再加上,背上的傷極深,她不能平躺,要麼側躺,要麼趴著……
“唉,何時是個頭?”
此時正是傍晚,窗外的余暉落在一旁的榻上,透著幾分暖意。
青果正坐在一旁繡帕子,听到從床上傳來的嘆息聲,抬頭看了柳滿月一眼,一句話沒說,收回視線繼續繡帕子。
沒得到任何回應的柳滿月又長嘆一口氣“青果呀……”
青果慢慢出聲道“姑娘是不是想起來坐坐了?”
“疼,不想坐。”
青果不再說話。
柳滿月看她一眼,試探著出聲“青果呀,救我的人到底是誰啊?你就給我說說唄。”
青果一臉漠然“奴婢也不知。”
“每次都這樣……”
柳滿月一臉挫敗“救命之恩大于天,我其實也沒想怎麼樣,就想著等好了,當面跟他說聲謝謝。”
青果看她一眼,沒吭聲。
過了許久,她才冷聲開口道“他既然不想讓你知道,便是有他的理由,姑娘何必糾結于此?”
柳滿月趴在床頭,安靜了片刻。
隨後輕輕出聲道“青果,若你見了他,麻煩幫我帶句話。”
“滿月十分感激他的救命之恩,若他日後有難處,可去太醫署找我,我一定竭盡全力!”
青果“好!”
接下來的半個月,柳滿月安心養病。
她本身就是大夫,雖說醫者不自醫,但她太清楚用什麼藥,于是拒絕了其他大夫的醫治,自己開藥方讓青果去抓藥,內服外用,雙管齊下,一個月後,她走出了那座宅子。
重獲新生,一大早,青果便準備了火盆。
她將火盆放在門口,對柳滿月道“姑娘從這火盆上邁過去,去去晦氣,從此一定會平安順遂!”
柳滿月開心地從火盆上跳了過去。
隨後回頭看向青果,眉眼明亮,唇角高高揚起,嗓音清脆“青果,我走了!”
青果蹲身,朝她道“姑娘慢走!”
“青果,你要不要做我婢女?”
“姑娘,青果無法做主。”
“哦。”柳滿月背著自己的藥箱,極快掩飾自己的失落情緒,她朝青果揮手,笑得一臉燦爛“青果,雖然我盼你此生康健,但人吃五谷,難免有病痛;若你有什麼病痛難愈,可一定要來找我哦,我住在昌樂坊小柳巷。
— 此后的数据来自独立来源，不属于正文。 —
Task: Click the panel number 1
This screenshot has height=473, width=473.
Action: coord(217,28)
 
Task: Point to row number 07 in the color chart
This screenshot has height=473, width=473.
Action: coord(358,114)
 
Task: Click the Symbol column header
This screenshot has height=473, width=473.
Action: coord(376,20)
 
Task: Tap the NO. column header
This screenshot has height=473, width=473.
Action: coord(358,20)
”
“好。”
“我真的走啦!”
柳滿月朝她揮揮手,轉身離去。
她背著藥箱,身上依舊穿著此前的醫官服,原本剛好合適的袍子卻有些寬松。
一個月傷痛折磨,到底是消瘦不少。
青果站在門口,看著她離去的背影,一貫冷硬的心腸突然有了軟化的跡象。
她自出生那一日,便過著刀上舔血的日子。
她見了太多的冷漠、自私、涼薄、刀光劍影。
無人在意她是不是活著?
也無人在意她是不是會死?
她也做好了隨時離開這個冰冷人世間的準備。
卻不料有一日,有一個姑娘會笑著對她說“青果,我盼著你此生康健……”
“青果,若你有病痛難愈,一定要記得找我。”
她抬頭看天,從來不曾紅過眼眶,微微泛了紅。
原來這個人世間,不是地獄,它還有太陽。
……
柳滿月離開那座宅子後,並沒有立即去皇宮,而是回了自己的住處。
她的身體,她十分清楚。
並沒完全好透,她需要藥浴。
而外邊的藥房沒有她想要的藥材。
一連七日,每日早晚一次藥浴,七日後,不僅後背的傷好了不少,就連疤痕也淡了些。
到了第八日,她這才穿上官服,進了皇宮。
她的出現讓皇後……不,現在已經是太後的章氏惶恐了好幾日。
現在的章氏,雖然住在慈寧宮,但形同軟禁,再無之前當皇後時的威風。
听到柳滿月好好的出現在太醫署,嚇得連做好幾日噩夢,但後來見無人追究,一顆心也放了下來。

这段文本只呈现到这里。